В описаниях француженок подчеркивается преимущественно соблазнительная красота походки, которой следовало бы подражать всем женщинам, «желающим получить от любви мужчин возможно больше удовольствия». В выходившем в Веймаре ежемесячнике «Лондон и Париж» говорится: на француженку нельзя смотреть без эротических желаний. А в другом месте: француженка — мастерица в области любви, так как «все ее движения продиктованы любовью», потому она и «прекраснейшая из всех». «Истинная красота состоит не в совершенстве форм, а в том эротическом возбуждении, которое она вызывает в мужчине». Таково было торжество пикантности.
Ф. Буше. Влюбленная куртизанка
Пластические искусства окружали женщину культом, ничем не уступавшим тому, который творили в ее честь поэты. Живописцы, граверы, скульпторы так же точно идеализировали женское тело, изображая его всегда не обнаженным, а раздетым, при помощи декольте.

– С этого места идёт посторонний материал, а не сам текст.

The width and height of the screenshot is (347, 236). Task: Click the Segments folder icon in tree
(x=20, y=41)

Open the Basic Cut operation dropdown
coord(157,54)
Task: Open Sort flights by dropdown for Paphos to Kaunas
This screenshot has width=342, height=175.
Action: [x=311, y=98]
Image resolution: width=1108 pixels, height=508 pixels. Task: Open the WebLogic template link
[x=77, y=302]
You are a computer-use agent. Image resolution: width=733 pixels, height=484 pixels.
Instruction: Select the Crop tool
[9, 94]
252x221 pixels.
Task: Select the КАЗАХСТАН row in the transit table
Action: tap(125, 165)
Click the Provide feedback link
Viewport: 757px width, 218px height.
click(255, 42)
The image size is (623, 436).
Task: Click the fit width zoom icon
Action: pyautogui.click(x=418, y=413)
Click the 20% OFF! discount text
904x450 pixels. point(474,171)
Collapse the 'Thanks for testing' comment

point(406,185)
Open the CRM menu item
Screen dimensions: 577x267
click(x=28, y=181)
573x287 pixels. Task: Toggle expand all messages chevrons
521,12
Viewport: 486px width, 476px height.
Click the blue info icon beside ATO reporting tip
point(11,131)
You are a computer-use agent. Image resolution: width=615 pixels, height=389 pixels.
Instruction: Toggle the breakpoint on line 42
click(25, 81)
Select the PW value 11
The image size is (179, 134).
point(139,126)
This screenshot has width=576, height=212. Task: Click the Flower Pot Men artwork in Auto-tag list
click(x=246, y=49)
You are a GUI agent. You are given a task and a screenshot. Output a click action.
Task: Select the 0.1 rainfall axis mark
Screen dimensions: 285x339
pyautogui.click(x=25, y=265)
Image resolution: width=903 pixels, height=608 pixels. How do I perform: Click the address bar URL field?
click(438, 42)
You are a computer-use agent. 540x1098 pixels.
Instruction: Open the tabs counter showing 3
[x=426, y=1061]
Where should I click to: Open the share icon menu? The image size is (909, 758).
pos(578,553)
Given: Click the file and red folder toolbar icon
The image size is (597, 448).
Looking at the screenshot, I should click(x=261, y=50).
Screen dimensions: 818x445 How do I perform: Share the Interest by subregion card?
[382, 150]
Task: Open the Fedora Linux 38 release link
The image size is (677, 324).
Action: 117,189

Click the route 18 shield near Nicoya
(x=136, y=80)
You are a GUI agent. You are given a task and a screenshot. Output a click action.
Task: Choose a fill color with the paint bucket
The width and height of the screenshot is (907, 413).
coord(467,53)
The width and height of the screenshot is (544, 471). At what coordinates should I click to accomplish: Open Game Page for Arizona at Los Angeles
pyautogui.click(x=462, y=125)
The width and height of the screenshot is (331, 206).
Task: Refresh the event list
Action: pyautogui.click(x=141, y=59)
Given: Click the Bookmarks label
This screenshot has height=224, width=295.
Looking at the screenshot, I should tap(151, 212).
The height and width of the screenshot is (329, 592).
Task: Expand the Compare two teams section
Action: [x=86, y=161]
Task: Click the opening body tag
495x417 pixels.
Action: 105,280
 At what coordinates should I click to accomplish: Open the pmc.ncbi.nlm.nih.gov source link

Одним из излюбленных мотивов этого культа красоты в тогдашней живописи было «сравнение». Этот мотив чрезвычайно часто повторяется в искусстве рококо. Две или несколько женщин спорят, кому принадлежит пальма первенства за ту или другую красивую часть тела. Само собой понятно, что в таком споре недостаточно одних слов и заявлений, необходимо показать то, что подлежит оценке. И вот красавицы кокетливо раскрывают корсаж, чтобы перед зеркалом установить, чья грудь соединяет в себе наиболее ценные преимущества. Или же они поднимают до колен юбки и сравнивают миниатюрность ножки или округлость икр или, наконец, во время купания они смело вступают в состязание со статуей Венеры Каллипиги.
В особенности совместное купание служит на картинах XVIII в. полной самонаслаждения демонстрацией своих прелестей, в которой явно звучат нотки соревнования и конкуренции. Каждая говорит: я самая красивая. А ее поза прибавляет: и самая пикантная. Женщина, по-видимому, не знает более излюбленного состязания и потому каждый день снова вступает в такое состязание. Дама, разумеется, не очень сердится, если неожиданно появляется свидетель подобных сцен, так как в таких вопросах кто более компетентный судья, как не мужчина. И для кого, как не для него, хотят быть прекрасной?